The federal government’s lawsuit against North Carolina election laws could have “extraordinary ramifications for the United States,” an election law expert told a Tuesday meeting of the Campbell Law School Federalist Society.
“It’s about the Constitution,” said J. Christian Adams. “It’s about the system of government that was set up 200 years ago.”
Adams is a former attorney in the Voting Rights Section of the U.S. Department of Justice. He is the founder of the Election Law Center, and has published a number of articles in news and opinion journals about election law and the Department of Justice. He also has discussed election law issues on network news stations.
The case Adams discussed at Campbell is known commonly as NAACP v. McCrory. A number of other organizations joined the NAACP, including the U.S. Department of Justice. The trial was held in Winston-Salem before U.S. District Judge Thomas Schroeder earlier in the summer. A ruling could come at any time.
Adams said plaintiffs in the case essentially are taking the position that black voters are less sophisticated than white voters.
He said that experts who testified said, “blacks tend to be less sophisticated voters, don’t know as much about public affairs, and simply can’t navigate the voter registration process.”
“Now the voter registration process, of course, is extremely easy,” Adams said. “If you get a driver’s license … you get a free [identification] card. It’s almost hard not to register to vote.” He added that voter registration groups knock on his door and approach him on the street.
Adams said that the Voting Rights Act was passed in 1965 to combat actual obstructions that government officials erected preventing blacks from registering and voting. Those included registration offices closing their doors when blacks approached, requiring literacy tests, and even asking applicants irrelevant questions.
Among the questions asked included, “How many bubbles are in a bar of soap?” Adams said.
Even so, Adams said the Constitution still gives states powers to conduct their own elections.
“If states have control over their own elections, it’s less likely that you have tyranny,” Adams said. “The Founders were very familiar with the threats of centralized power. So when they set up the country, they said let’s devolve it down to the states.”
Adams said it was no accident that the Founders expected elected officials at the state level to set the rules for elections. “It’s designed to create more freedom,” he said.
He said that plaintiffs are using a different argument in the current lawsuit: They say that the changes statistically have a disproportionate effect on blacks.

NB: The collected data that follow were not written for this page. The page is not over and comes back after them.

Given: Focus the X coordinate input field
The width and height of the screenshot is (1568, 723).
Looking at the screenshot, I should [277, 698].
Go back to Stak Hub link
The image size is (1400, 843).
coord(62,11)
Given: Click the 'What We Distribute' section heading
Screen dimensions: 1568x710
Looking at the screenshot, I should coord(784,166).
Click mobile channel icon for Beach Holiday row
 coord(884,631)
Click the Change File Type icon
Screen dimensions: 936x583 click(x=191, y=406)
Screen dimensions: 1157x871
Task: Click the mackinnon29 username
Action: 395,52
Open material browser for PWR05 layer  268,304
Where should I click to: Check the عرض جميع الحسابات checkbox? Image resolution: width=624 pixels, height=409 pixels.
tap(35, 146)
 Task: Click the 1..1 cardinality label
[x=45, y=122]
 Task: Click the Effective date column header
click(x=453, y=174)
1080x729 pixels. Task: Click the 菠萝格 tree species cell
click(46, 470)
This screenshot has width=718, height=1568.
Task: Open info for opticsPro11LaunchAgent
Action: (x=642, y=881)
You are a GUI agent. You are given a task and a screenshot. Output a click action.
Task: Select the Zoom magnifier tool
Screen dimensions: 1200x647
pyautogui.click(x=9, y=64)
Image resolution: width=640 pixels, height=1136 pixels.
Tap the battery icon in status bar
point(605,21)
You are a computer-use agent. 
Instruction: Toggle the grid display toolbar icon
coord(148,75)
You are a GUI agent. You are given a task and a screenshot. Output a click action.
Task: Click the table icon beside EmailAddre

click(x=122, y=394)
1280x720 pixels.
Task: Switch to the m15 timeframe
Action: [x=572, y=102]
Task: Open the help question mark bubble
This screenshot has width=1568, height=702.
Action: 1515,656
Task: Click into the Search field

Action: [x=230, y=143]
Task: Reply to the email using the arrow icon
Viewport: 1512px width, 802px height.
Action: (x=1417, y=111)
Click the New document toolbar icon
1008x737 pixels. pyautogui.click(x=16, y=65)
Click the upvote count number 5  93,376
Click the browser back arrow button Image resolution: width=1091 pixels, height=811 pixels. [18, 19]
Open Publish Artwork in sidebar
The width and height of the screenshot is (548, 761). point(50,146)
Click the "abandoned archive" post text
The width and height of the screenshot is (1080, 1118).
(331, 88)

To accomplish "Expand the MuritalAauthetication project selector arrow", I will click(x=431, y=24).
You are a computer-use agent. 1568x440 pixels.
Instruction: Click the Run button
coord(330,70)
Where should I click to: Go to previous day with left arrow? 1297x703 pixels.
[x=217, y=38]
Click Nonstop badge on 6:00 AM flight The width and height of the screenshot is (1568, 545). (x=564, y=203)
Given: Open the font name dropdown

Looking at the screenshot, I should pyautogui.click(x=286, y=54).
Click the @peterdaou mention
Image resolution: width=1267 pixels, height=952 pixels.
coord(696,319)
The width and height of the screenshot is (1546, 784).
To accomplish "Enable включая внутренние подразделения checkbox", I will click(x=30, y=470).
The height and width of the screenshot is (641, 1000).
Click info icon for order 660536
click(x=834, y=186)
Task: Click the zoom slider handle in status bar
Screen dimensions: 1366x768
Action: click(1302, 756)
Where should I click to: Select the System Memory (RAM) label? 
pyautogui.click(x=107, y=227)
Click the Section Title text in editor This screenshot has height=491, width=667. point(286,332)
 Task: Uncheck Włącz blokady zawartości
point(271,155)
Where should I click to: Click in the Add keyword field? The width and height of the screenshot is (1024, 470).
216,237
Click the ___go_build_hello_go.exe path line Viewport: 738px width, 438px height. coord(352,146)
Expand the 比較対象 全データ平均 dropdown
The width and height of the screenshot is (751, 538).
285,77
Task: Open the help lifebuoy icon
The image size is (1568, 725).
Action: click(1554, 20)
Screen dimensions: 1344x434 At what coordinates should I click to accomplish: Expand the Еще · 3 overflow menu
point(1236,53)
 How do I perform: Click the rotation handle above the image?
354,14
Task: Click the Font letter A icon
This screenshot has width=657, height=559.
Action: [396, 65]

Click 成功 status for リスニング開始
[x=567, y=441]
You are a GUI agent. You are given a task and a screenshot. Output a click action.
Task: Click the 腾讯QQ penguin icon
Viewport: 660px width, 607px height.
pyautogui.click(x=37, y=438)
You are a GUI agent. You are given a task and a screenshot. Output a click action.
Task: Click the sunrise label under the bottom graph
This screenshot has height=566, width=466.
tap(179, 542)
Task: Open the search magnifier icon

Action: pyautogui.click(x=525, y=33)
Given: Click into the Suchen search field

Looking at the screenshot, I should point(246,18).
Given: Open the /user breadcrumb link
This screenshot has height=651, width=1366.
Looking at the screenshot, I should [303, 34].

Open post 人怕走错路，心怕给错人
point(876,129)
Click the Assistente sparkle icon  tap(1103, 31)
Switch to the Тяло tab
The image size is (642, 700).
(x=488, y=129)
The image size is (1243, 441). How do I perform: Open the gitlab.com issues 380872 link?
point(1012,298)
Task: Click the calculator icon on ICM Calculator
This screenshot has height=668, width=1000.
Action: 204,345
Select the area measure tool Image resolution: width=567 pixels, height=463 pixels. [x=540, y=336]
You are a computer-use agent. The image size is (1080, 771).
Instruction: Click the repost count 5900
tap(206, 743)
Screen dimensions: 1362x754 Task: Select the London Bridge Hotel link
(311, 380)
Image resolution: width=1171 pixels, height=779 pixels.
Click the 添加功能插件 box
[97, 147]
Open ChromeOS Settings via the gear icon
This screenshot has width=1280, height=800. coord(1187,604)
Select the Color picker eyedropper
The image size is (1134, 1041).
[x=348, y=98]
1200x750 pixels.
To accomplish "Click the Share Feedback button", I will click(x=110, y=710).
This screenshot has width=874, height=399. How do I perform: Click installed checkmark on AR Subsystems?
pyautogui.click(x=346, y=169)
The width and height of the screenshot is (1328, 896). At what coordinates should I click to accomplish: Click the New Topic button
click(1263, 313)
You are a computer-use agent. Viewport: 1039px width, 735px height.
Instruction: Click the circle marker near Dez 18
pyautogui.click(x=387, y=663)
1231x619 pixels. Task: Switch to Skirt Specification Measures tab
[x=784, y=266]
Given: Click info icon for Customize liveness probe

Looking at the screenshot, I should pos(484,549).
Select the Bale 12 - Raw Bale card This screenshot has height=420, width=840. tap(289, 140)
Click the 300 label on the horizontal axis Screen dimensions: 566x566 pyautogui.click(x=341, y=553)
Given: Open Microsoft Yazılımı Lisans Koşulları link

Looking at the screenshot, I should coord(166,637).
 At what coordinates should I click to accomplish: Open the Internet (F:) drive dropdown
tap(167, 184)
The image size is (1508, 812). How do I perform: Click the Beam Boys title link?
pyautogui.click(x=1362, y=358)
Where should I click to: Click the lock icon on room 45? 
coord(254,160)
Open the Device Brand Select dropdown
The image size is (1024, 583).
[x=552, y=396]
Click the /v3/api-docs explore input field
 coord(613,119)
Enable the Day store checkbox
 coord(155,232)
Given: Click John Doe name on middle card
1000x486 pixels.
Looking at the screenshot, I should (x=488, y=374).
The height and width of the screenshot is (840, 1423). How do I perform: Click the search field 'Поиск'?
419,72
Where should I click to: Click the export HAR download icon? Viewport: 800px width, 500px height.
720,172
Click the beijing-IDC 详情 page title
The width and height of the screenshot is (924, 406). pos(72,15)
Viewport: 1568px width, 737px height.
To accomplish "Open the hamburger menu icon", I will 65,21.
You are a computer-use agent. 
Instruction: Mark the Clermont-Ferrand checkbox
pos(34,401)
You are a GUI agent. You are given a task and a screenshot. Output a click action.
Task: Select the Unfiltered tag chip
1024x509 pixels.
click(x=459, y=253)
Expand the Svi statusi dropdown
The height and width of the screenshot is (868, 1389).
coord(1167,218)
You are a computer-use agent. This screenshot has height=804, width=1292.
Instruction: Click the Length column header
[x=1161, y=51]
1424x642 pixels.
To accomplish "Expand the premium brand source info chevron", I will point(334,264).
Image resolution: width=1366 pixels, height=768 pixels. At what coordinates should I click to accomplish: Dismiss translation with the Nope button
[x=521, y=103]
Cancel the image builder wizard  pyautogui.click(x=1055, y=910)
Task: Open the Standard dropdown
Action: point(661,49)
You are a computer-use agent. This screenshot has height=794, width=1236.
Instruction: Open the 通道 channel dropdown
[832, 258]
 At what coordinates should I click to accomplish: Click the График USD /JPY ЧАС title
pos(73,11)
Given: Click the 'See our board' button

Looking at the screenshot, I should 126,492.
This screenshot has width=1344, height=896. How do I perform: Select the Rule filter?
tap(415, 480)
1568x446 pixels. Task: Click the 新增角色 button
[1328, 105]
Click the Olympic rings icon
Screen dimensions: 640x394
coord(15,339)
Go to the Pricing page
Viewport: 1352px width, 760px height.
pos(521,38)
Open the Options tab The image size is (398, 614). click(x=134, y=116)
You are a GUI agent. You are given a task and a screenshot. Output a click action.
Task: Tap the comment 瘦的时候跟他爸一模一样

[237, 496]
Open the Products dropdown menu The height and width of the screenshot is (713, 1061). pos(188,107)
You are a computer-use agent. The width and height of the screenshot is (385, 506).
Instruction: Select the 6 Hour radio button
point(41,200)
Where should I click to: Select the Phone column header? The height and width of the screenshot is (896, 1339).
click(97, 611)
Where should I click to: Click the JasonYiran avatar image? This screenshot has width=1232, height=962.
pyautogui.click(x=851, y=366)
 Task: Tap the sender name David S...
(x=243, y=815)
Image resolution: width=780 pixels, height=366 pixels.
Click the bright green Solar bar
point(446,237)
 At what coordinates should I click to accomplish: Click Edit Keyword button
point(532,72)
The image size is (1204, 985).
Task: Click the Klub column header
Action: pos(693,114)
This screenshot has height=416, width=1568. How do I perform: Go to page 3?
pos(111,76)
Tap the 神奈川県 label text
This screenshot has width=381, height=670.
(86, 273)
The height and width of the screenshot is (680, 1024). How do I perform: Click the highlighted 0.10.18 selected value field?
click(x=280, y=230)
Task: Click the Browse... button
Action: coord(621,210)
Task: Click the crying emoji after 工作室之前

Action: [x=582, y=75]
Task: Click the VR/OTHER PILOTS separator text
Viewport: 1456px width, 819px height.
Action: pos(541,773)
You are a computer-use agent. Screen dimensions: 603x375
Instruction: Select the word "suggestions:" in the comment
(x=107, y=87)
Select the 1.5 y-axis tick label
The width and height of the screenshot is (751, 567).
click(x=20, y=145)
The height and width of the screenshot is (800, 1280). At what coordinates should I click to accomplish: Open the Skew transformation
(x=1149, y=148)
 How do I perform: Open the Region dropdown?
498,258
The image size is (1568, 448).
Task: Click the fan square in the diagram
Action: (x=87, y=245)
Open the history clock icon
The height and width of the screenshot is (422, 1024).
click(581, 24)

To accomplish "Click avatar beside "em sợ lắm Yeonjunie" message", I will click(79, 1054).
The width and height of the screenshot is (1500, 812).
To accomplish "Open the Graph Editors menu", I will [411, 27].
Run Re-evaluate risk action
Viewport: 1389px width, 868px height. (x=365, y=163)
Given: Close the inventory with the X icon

“It’s not whether there are barriers to getting the ID,” Adams said. “The question is, what is the statistical difference between possession of a voter ID or use of various tools.”
Adams added that the plaintiffs’ complaints about the 2013 election law changes — the elimination of same day registration during early voting, shortening the early voting period from 17 days to 10 days, the elimination of out-of-precinct voting, and the requirement that voters produce a photo ID — statistically have shown no harm to black voters.
Adams noted that, compared with the previous midterm election in 2010, more blacks are registered to vote and early voting participation among blacks increased in 2014.
He said that if the courts adopted the plaintiffs’ statistical variance standard, then the Voting Rights Act effectively would become a partisan tool for Democrats.
Adams said he expects Schroeder to rule in favor of the state. He also expects the issue eventually to be settled by the U.S. Supreme Court.
He said if the case makes it to the Supreme Court, he expects at least five justices — Chief Justice John Roberts, and Justices Clarence Thomas, Antonin Scalia, Samuel Alito, and Anthony Kennedy to vote to uphold the law. Adams said that Justice Stephen Breyer could cast a sixth vote upholding the law.